Today rules have changed. Traditional marriage was between a man and a woman. However, some states now allow same-sex marriage. In some cases, the term partner or soulmate has taken the term spouse over. The thing that has not changed in a committed relationship, committed being the operative word, is how finances are managed.

It is always good to have someone to help you navigate and sponsor the ins and outs of this life we live. However, for money and finance, the right partner makes a vast difference. The ambiguity of the “I’ve got you covered” statement should leave anyone hearing it to ask what exactly that means. When you hear those words, it becomes the perfect time to review current financial conditions and entries. It is also time to develop a financial plan for this partnership.

There are several types of partnerships. Full partner support should incur a minimum of 50% of all incoming and outgoing financial responsibilities. Limited partnerships lessen the responsibility on one partner in some or all areas. Silent partnerships, in general, allow for one person to provide financial support having no input in how things are set up, managed, or operated.

Once decided what type of partnership you are involved in, you will need to develop a financial plan and or strategy that will fully benefit your existence. That may include having separate accounts and financial responsibility for some or all items. This will only help your partnership grow and flourish.

Money, the lack thereof, or the execution of how funds are spent is one of the most important interactions in any committed relationship. According to, in an article about the 12 top ranking arguments that couples have, numbers 5, 6, and 7 all had to do with money, its source, and how it is spent.

20% of couples take up over 50% of their relationship in some form of an argument over finance. Developing a plan and/or strategy and sticking to it should eliminate at least ½ of these arguments. The challenge comes in sticking to it.

The plan itself should outline the following:

▪ What, if any bills you will pay as well as what your partner will absorb.

▪ Decide how much money you both will allocate to savings.

▪ Consider setting aside supplemental funds for retirement outside of any current retirement plans.

▪ Who will contribute to what and for how long?

▪ Who will cover medical costs current and long-term?

▪ How much life insurance will both of you need?

▪ Will there be/are there children? Who will care for the children and what is the cost?

▪ Will there be college funding set up for each child? If so, who will provide the college fund?

▪ Will there be other family members to live with you? If so, who will support them?

There should also be a discussion regarding a contingency or emergency fund to cover any expense that is not in the immediate budget.
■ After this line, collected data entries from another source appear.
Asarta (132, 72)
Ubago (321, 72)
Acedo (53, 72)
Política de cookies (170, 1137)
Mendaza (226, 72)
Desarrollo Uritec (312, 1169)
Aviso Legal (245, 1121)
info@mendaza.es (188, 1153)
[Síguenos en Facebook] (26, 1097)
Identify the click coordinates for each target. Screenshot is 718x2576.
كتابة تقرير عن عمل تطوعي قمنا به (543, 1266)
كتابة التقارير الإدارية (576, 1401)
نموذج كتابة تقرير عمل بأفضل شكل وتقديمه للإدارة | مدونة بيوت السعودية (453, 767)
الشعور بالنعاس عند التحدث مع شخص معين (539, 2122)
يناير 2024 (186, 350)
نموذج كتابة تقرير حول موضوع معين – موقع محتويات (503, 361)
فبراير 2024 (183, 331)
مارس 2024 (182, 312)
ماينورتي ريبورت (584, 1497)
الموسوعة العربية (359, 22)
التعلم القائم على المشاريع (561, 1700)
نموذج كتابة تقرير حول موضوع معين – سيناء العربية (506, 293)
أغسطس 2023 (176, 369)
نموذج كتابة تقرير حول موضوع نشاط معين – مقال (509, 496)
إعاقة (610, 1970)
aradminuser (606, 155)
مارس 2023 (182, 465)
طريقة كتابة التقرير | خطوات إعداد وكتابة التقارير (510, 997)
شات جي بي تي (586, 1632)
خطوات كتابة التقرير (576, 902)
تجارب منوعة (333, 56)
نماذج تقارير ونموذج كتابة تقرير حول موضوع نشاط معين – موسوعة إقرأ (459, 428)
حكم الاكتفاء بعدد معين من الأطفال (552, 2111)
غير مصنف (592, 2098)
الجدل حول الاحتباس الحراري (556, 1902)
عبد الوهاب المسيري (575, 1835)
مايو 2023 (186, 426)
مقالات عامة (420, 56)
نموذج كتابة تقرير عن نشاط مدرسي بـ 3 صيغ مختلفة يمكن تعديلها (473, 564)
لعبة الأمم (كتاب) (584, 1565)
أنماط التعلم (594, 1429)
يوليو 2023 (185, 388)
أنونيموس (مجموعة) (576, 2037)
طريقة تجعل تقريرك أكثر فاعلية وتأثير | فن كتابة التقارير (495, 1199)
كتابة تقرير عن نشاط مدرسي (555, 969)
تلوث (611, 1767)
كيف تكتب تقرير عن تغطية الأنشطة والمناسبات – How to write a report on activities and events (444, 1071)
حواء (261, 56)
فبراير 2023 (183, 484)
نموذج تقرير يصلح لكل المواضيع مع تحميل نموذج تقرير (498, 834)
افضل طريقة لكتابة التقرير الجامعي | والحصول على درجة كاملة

Additionally, partners need to discuss the dividing of assets if things in the relationship do not work out. You should always do this when things are good, not when things have gone bad. It will keep an unpleasant situation from going worse, especially if the terms upfront are equitable and include any new ventures or future assets or asset growth.

Time is the only asset that cannot be recouped. Making things fair all along the way cuts out a multitude of heartache and drama. The old saying once was “happy wife, happy life”.

Today’s equivalent might be happy mate, happy life. Just make sure that no matter what, you know what “I’ve got you covered” really means.